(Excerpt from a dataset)
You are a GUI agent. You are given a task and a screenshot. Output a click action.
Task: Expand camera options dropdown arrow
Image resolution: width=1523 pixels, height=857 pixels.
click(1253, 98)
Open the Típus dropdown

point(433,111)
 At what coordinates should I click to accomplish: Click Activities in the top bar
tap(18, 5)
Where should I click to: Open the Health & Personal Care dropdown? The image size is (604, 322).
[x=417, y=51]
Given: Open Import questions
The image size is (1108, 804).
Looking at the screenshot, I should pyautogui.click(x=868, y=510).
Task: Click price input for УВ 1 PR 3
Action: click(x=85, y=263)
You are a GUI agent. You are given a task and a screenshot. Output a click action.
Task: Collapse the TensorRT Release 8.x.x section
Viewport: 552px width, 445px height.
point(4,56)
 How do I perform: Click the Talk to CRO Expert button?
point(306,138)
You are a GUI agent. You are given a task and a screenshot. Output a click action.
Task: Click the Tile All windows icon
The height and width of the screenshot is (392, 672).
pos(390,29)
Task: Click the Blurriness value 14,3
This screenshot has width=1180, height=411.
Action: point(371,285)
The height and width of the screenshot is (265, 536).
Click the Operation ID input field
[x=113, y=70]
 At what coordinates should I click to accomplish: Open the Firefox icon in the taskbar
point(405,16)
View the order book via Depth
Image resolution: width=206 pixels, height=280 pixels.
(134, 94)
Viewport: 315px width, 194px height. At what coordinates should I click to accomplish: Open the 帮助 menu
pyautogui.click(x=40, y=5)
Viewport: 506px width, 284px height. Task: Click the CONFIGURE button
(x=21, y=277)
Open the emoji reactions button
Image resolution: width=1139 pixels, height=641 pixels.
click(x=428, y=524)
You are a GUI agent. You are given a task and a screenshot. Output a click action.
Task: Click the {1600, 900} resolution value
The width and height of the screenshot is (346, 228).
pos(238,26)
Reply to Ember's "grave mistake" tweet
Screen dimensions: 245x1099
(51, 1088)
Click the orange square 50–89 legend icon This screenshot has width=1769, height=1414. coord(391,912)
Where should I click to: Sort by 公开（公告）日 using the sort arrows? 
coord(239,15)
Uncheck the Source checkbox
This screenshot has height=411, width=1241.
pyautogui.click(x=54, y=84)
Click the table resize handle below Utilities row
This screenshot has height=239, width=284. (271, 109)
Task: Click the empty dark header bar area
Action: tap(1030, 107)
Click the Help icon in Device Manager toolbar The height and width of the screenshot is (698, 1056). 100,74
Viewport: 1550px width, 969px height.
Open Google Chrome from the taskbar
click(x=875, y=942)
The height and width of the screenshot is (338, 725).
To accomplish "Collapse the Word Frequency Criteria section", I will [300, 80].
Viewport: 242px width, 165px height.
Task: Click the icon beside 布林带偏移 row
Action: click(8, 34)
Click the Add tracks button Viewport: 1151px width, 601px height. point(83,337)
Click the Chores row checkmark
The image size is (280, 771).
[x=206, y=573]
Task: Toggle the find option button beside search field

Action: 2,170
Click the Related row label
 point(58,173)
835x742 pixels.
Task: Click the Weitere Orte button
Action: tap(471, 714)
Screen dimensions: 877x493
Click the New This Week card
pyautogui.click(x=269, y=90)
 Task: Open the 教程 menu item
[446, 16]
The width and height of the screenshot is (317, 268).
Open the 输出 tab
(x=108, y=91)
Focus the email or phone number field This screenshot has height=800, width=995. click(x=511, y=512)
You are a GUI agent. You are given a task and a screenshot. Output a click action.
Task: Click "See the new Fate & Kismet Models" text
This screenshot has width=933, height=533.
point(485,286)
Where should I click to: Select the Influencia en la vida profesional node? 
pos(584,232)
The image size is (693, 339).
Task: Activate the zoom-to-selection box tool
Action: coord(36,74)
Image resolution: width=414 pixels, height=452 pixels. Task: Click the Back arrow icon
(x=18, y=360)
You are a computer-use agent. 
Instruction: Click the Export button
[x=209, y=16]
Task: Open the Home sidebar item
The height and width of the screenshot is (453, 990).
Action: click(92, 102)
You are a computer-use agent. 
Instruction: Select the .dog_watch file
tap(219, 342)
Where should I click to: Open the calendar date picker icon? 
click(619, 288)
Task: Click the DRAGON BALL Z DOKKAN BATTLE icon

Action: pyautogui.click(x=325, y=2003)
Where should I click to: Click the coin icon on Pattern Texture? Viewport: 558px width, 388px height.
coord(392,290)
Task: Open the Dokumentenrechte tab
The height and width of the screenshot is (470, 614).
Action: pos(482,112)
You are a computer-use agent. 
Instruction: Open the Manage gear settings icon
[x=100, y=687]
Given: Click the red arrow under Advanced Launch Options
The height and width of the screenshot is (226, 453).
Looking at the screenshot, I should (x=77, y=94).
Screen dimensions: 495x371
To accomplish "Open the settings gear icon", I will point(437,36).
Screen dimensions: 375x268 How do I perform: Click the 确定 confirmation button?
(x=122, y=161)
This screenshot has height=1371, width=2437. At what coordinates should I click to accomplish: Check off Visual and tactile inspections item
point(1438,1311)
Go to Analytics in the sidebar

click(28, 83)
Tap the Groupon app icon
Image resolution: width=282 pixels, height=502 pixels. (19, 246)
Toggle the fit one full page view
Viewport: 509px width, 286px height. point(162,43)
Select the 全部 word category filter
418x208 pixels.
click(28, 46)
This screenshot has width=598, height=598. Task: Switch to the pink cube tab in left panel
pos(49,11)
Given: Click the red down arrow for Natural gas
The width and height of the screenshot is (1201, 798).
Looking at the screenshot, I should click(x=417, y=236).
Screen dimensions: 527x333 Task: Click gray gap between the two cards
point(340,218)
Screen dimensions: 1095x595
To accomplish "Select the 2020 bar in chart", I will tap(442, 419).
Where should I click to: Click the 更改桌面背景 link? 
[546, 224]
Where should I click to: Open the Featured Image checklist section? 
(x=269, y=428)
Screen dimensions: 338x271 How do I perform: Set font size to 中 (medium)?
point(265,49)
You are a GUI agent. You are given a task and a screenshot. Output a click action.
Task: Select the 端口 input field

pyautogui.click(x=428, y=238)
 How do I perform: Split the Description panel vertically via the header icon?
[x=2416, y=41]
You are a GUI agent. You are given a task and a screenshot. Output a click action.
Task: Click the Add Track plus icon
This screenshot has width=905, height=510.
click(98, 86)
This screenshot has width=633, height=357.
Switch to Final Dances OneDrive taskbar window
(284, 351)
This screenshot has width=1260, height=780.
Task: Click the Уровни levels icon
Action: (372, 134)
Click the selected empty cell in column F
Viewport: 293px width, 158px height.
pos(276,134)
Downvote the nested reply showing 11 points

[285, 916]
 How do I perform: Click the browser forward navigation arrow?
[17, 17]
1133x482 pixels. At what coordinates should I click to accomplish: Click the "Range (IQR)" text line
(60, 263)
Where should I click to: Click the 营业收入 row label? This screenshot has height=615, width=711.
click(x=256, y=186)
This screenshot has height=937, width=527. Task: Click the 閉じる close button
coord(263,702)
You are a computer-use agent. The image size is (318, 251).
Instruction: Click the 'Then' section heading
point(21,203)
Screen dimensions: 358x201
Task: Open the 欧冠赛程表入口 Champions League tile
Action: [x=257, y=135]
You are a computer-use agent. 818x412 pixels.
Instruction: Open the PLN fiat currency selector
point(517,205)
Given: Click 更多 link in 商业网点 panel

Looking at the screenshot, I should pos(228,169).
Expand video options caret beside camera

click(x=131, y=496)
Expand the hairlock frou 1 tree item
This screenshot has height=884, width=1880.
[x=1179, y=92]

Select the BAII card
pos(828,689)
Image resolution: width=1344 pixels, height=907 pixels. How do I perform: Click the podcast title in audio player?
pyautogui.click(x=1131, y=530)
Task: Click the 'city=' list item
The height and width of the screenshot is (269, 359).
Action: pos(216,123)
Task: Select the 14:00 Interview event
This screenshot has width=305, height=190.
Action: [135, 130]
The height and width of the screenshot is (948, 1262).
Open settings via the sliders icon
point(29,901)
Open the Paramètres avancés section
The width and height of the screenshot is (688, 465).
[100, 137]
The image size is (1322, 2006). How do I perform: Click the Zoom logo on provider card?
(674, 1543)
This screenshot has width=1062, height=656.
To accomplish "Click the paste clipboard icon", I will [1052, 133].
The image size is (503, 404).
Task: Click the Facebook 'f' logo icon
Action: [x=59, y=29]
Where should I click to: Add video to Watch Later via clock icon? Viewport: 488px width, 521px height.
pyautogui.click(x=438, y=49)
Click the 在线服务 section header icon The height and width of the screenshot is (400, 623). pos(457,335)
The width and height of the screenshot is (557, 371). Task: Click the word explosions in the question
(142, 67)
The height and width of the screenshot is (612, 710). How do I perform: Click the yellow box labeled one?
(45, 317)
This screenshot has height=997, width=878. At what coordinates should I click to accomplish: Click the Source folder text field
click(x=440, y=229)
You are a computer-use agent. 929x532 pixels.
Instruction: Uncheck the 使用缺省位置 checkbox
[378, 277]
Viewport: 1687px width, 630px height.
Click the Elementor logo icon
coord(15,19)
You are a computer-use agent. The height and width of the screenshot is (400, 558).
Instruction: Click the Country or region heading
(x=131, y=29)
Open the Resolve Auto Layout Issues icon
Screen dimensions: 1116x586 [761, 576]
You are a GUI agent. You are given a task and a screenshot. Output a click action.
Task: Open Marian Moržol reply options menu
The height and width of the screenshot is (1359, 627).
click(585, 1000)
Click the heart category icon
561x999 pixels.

WRITTEN TASK: Please copy the material verbatim, from the line containing "This screenshot has height=937, width=527." through the line containing "Action: [x=257, y=135]", including both of those lines.

SOLUTION TO THE PROBLEM:
This screenshot has height=937, width=527. Task: Click the 閉じる close button
coord(263,702)
You are a computer-use agent. The image size is (318, 251).
Instruction: Click the 'Then' section heading
point(21,203)
Screen dimensions: 358x201
Task: Open the 欧冠赛程表入口 Champions League tile
Action: [x=257, y=135]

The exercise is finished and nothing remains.